Like Ian, Tom had been enveloped and swallowed into a colossal and loving ethnic family. Like Rita, I had dared to bring a non-Greek, a
xeno,
into a fiercely proud family. On this night, as I told the story, I realized how similar our backgrounds were.

Then suddenly, the show was over. I was bowing and the audience was applauding and I ran off as usual. But they were applauding really hard. I looked through that wall crack and finally saw the face of Tom Hanks. I decided if this turned into a standing ovation I would go back out there. Suddenly, Tom leaped to his feet, the audience quickly followed in a standing ovation, and I ran back out so fast I’m sure I created a butterfly effect on another continent. I took another bow, looked right at him finally, and smiled. Just a “thank you for coming” smile. And Tom Hanks grinned back. Again, if the story had ended there, I would have been happy.

Two days later I received a letter from Tom Hanks. The letter says:

“Dear Nia,

“I know you. You are one of those Greek girls who come into the lives of men like me. Men who are not Greek. Non-Greek men. We see you, then we work up the courage to speak to you, then we fall in love with you and ask you to marry us. Then you do, in one of those Big Fat Greek weddings where you walk around a table three times.
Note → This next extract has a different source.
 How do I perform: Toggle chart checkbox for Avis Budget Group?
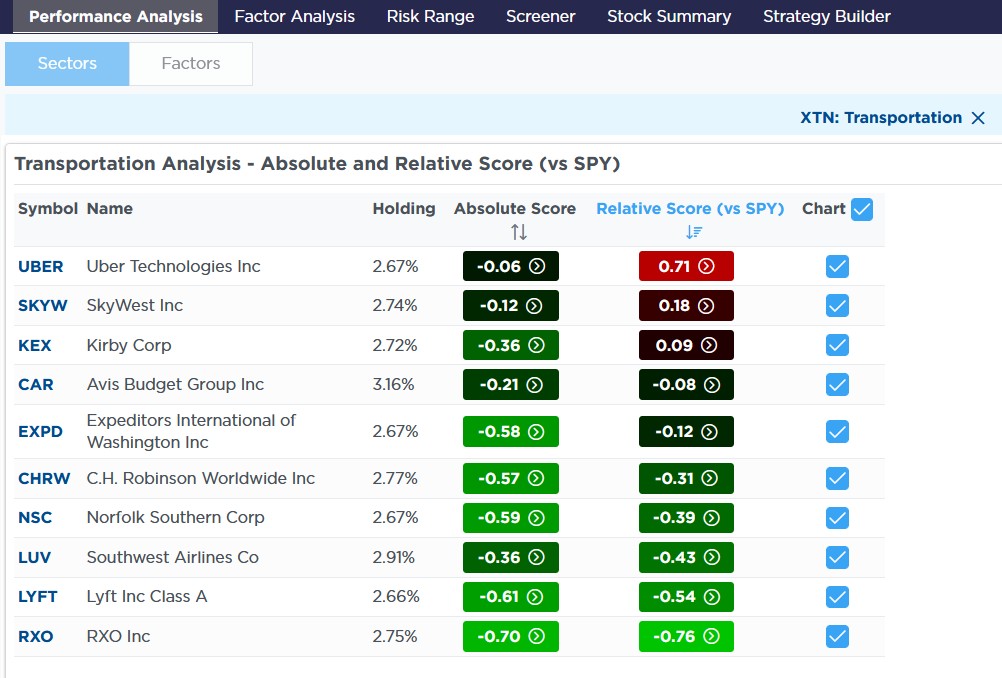click(x=837, y=384)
And then us non-Greek men live happy forever.”

Tom goes on to talk about the show, Rita, their family, signs it simply with his name and includes a P.S. “I look Greek.”

If the story had ended there, I would have been . . . you get it.

Well, a while later Tom Hanks called me and asked if his new company, Playtone, could make my script into a movie. I always say it doesn’t matter how many no’s you get, you only need one yes. Here was mine. Rita Wilson had started it all by saying yes to reading my script. With Tom Hanks on the line, I gripped the phone receiver and breathed. Of course I was about to accept with boundless appreciation . . . but I went quiet. After years of struggling to get on-camera work, I really wanted to be
in
the movie. I yearned to be cast in any role, even the lump on Aunt Voula’s neck. But I didn’t dare make this request—this was Tom Hanks on the phone. Timidly, I began to consent, vacillated . . . then thought of the Laurel Thatcher Ulrich quote: “Well-behaved women seldom make history.” I knew I was about to ask Tom Hanks, the best actor in the world, if I could play a bridesmaid. And what came out was . . . I asked Tom if I could play . . . the bride.

I was stunned at my audacity. I held my breath.

He said yes.

For Rita and Tom to get that movie made and subsequently released in theaters would be a complex and arduous process. This was problematic because I was a non-“name,” and we were independently financed. Rita was always adamant that I must play the lead—we became very good friends over the course of the production and since. Both Tom and Rita treated me with the utmost esteem and truly like a peer. Gary Goetzman, an independent producer Tom was wise to partner with, forming their company Playtone, was incredibly respectful and caring. I tell everyone: Rita, Tom, and Gary treated me like gold before that movie made a dime. They let me be in on every aspect of the film from editing to mixing to marketing. I asked boneheaded questions and learned a lot. It was a protracted, laborious production to complete yet clearly turned out to be enormously rewarding. I broke into an industry that had told me loud and clear I didn’t belong, and found success because I was tenacious, assertive, and obstinate.